Well, believe me, these badly injured girls are all going to have great hungry contingent fee litigators jumping at the chance to tear us apart. They’re certainly going to sue the corporation, no doubt. Well, who else are they going to sue?

Well, let me tell you. They’re going to sue me and they’re going to sue you; and if you’re married, they’re going to sue your spouse. So, that’s just the way it always works. This corporate veil is an illusion with most small companies.

corporate veil protectionYes with IBM. If I’m an IBM shareholder and IBM gets sued for some anti-trust violation or gets sued because they made a product that was defective or injured somebody, believe me, that’s not going to stop at the corporate level.

They might go to the individual who ran the program- that caused the problem. They might even sue some members of the board or the president, alleging that he or she knew or should have known- but that’s really tough and it isn’t going to get to the shareholders.

But listen, with our little doughnut shop, our local car dealership, and our local hardware store; they’re going to get right to the people who manage and the people who own the company. They’re going to allege that we either had the power and we should have known that we did have the power, and we should have known about the dangerous nature of our fried machine that’s just the bottom line.

They’re going to nail our spouses that will ruin our sex lives, they’ll make it so there’s a lot of strain in the marriage. They will do everything to encourage settlement.

So, how strong is a corporate veil?

The answer is, it’s not strong at all. You should never depend upon it to give you any meaningful protection in a small company.

That’s the bottom line truth and with that said, I love corporations.
Asset protection corporation is a corporation. It’s a sub S corporation which is the worst type of corporation you have if you care about asset protection because it cannot be owned by a foreign trust.

So, I stay away from sub Ss, except asset protection corporation never really has any value independent of me. If I’m dead, it’s pretty much worthless. I decided to take the step of having it as a corporation because it saved me a few dollars in self-employment taxes.

The bottom line is that you should not assume that a small closely-held corporation will give you any meaningful insulation from creditors of the corporation because they’re always going to go after you personally and your spouse.

It’s just the way it’s done. So, keep insurance. Do asset protection for your liquidity and your assets that are protectable, but don’t think some little corporation is going to do the trick because it simply doesn’t.

▶ Excerpted data
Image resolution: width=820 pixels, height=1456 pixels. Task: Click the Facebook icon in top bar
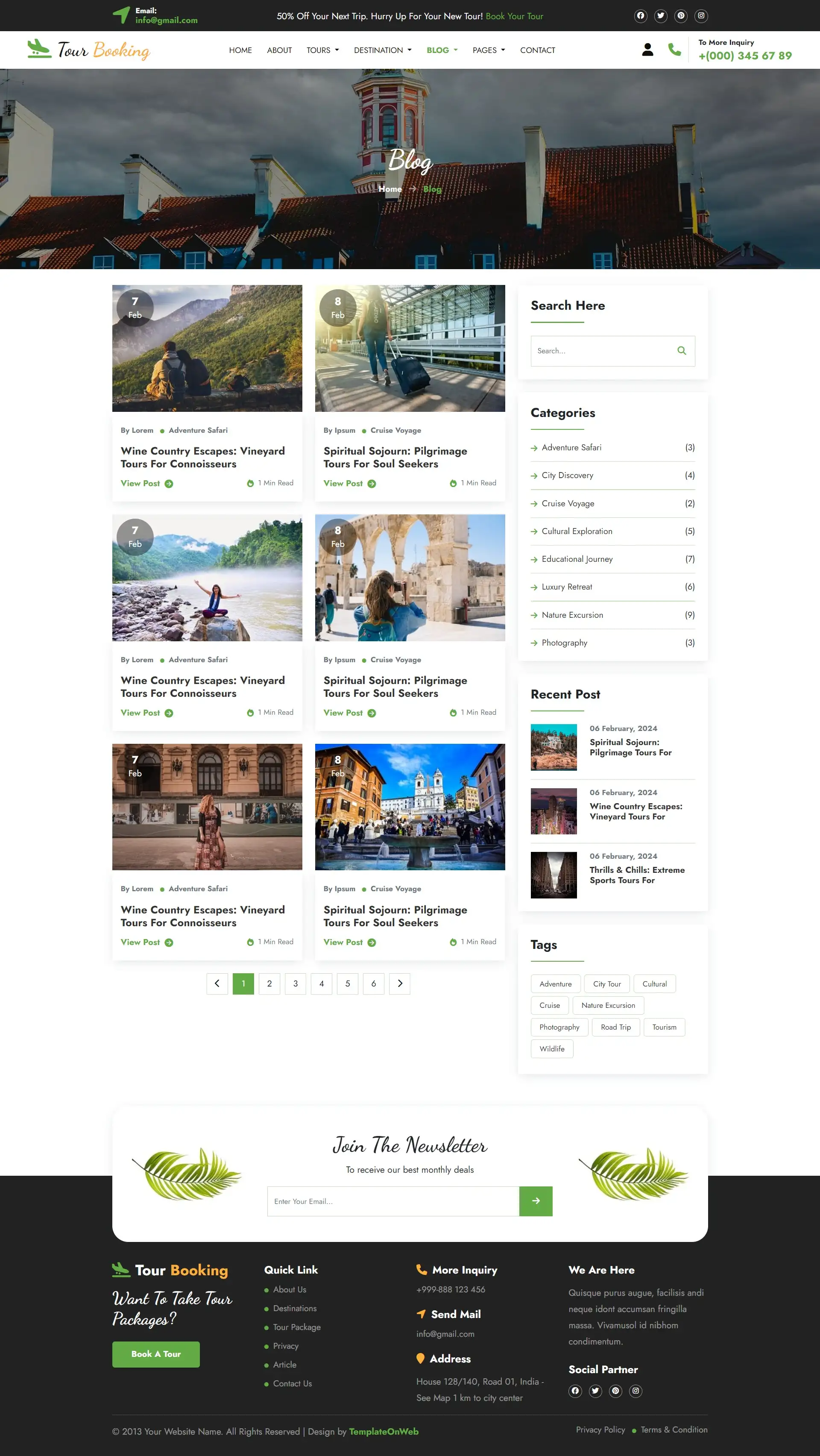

* * *

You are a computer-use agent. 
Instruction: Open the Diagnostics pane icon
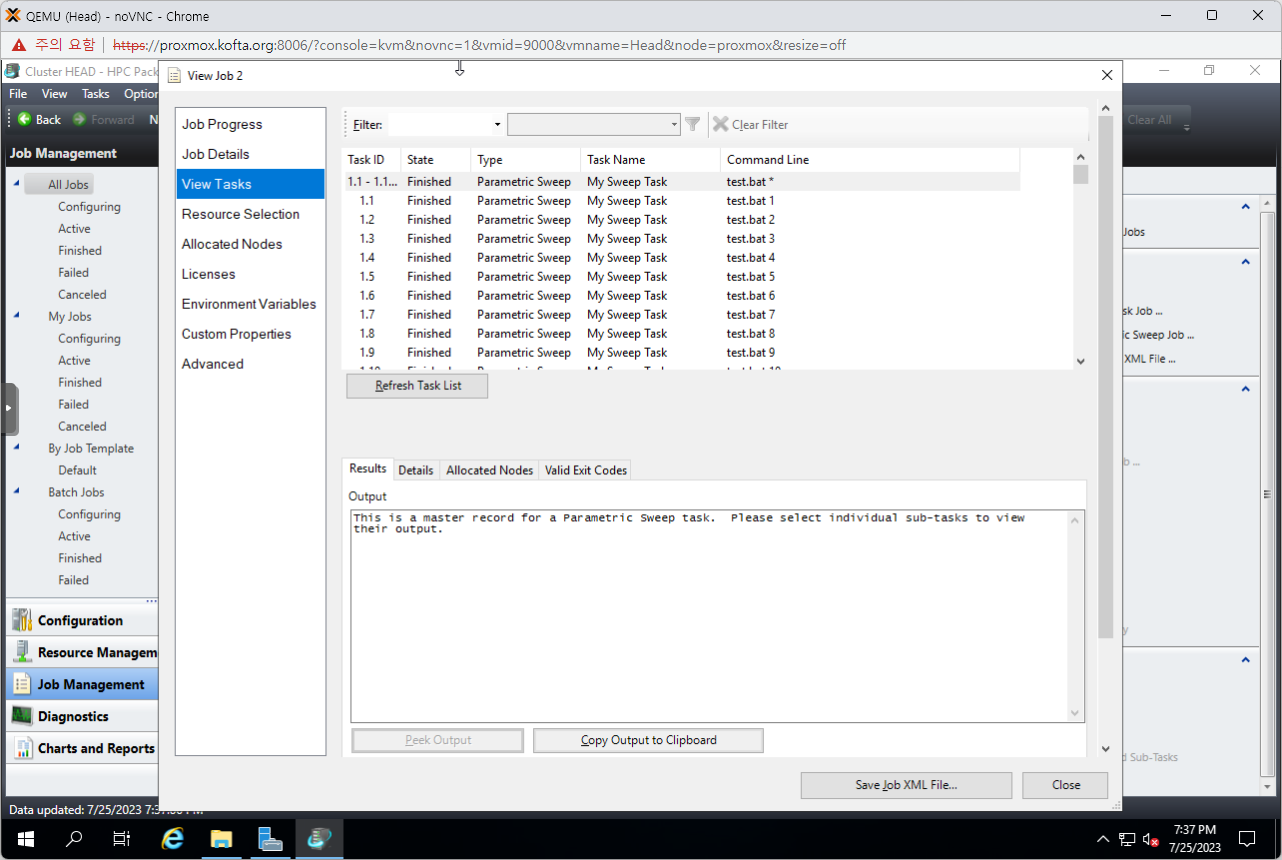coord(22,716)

▶ Task requirements
1. Answer these questions using the corporate veil passage:
(a) Which type of corporation does the speaker call the worst for asset protection, and why?
(b) What reason does the speaker give for setting up asset protection corporation as a corporation?
(c) Which three small businesses does the speaker name as examples?
2. Repeat the section of the corporate veil passage that opens with the words "They might go" and closes with "to encourage settlement.".

▶ Answers per task
1.
(a) A sub S corporation, because it cannot be owned by a foreign trust.
(b) It saved the speaker a few dollars in self-employment taxes.
(c) A doughnut shop, a local car dealership, and a local hardware store.

2.
They might go to the individual who ran the program- that caused the problem. They might even sue some members of the board or the president, alleging that he or she knew or should have known- but that’s really tough and it isn’t going to get to the shareholders.

But listen, with our little doughnut shop, our local car dealership, and our local hardware store; they’re going to get right to the people who manage and the people who own the company. They’re going to allege that we either had the power and we should have known that we did have the power, and we should have known about the dangerous nature of our fried machine that’s just the bottom line.

They’re going to nail our spouses that will ruin our sex lives, they’ll make it so there’s a lot of strain in the marriage. They will do everything to encourage settlement.